A savings scheme allows you to pay regular (e.g. monthly) fixed sums of money into an investment product. This model is suitable for investor who wish to take a step-by-step approach to investment - whether they are building wealth or investing in their retirement.
Savings scheme benefits:
- Flexibility: savings schemes can be adjusted, paused or stopped at any time.
- Ideal for long-term goals: small, regular investments allow you to accumulate considerable wealth over time, without needing a large amount of capital to start off with.
- Cost-average effect: This effect balances market fluctuations, more below.
Disadvantage:
- Takes longer to reach its full potential: you will only be investing small amounts on a regular basis, so you won’t be taking full advantage of the market immediately.
The cost-average effect: regular investments reduce risk
The cost-average effect is one of the main advantages offered by a savings scheme. But what is it, exactly?
Here’s an example: Imagine you invest 100 euros each month in an ETF, which is obviously subject to fluctuations in price. A share costs 10 euros during the first month, 8 euros during the second and 12 euros during the third.
First month: You purchase 10 shares (€100/€10)
Second month: You purchase 12.5 shares (€100/€8)
Third month: You purchase 8.33 shares (€100/€12)
You have purchased 300 euros worth of shares in total, with an average purchase price of €9.73 euros – lower than the 10 euros they would have cost if you had simply invested a lump sum.
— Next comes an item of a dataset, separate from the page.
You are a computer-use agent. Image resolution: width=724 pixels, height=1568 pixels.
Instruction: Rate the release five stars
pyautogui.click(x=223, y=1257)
This effect is particularly helpful in volatile markets, as it reduces the risk of investing at the highest price. In addition, this smooths out fluctuations within your portfolio, and you benefit from a solid cost-average effect.
Why not both?
A combination of lump-sum investment and savings scheme is an excellent investment strategy for many investors. It allows you to make good use of both approaches:
- Get started immediately with a partial lump-sum investment: Let a part of your investment get to work for you immediately, and profit from potential market gains.
- Spread risk with a fixed-term investment plan: by regularly investing the remaining money, you can balance market fluctuations and reduce the risk of investing at a bad time. The investment term should not be too long.
Whatever you choose to do with a larger sum of money you wish to invest, a savings scheme, in which you use your liquid assets to invest money on a regular basis, is a very sensible investment. When saving for retirement, for example. Take advantage of your bank’s consultation services to find the best investment strategy for your goals.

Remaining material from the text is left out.